The consumer movement has a strong interest in the safety and quality of health services and we work with health departments, academics, colleges, registration boards, accreditation agencies and other organisations to improve services.
It is our experience of the health services that is our strength: consumer organisations have learned to identify the system issues from individual experience.
Look back to the successes of the AIDS lobby in the 80s who took no prisoners. Bold as brass. And then in the same era was BUGAUP – Billboards Utilising Graffiti Against Unhealthy Products. Groups of motivated young doctors & others defacing tobacco hoardings in the dead of night with anti tobacco messages. Today we are a little too ‘whitebread’. Professionals talking to professionals in measured tones trying to score points. Perhaps we need some more bare knuckles though the previous President of the AMA (Australia’s most influential Union) may not have been the best example.
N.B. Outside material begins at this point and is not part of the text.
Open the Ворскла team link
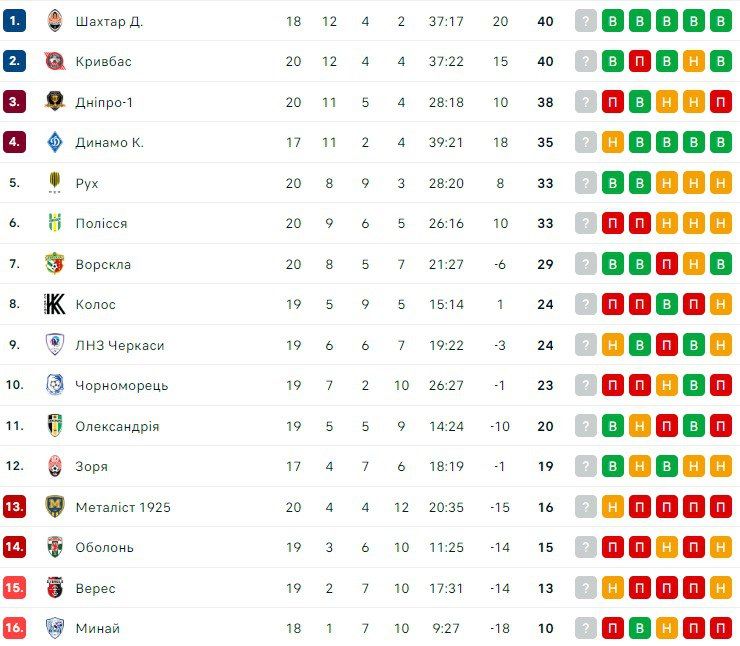The width and height of the screenshot is (740, 646). pyautogui.click(x=103, y=264)
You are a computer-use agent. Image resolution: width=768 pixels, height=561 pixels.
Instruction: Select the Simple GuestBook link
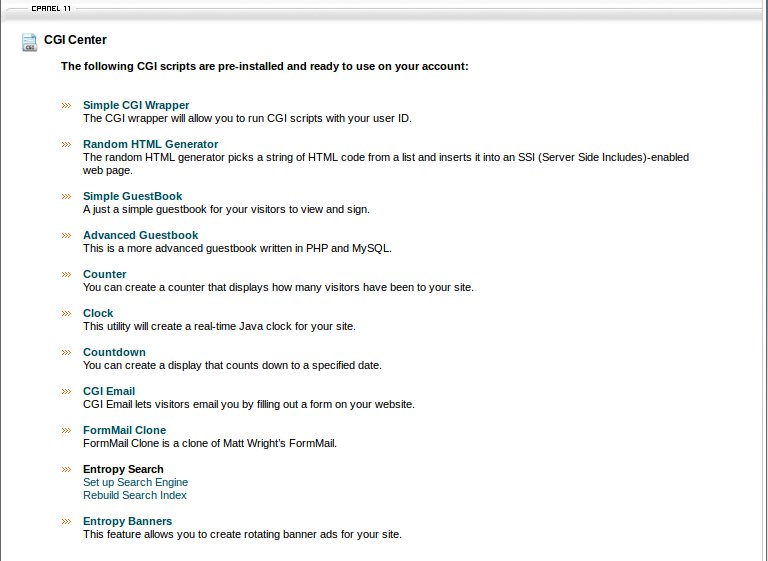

Thanks everyone for your comments (which I shall borrow if ever asked to do this presentation again). And Clive, I couldn’t agree more about the “whitebread” element. I so often find, when interviewing people for stories, that they are reluctant to say what they really think about issues on the record for fear of upsetting bureaucrats, colleagues, Ministers’ offices, potential funders etc. Even worse, sometimes they will say one thing off the record, and then mouth a completely opposing view in their official press release. I can count on two hands (or maybe one) the number of contacts I have who I feel confident will “tell it as they really see it” and be prepared to put their names to it. No wonder so much of our public debate is dishonest and unproductive. That has to feed through into policy.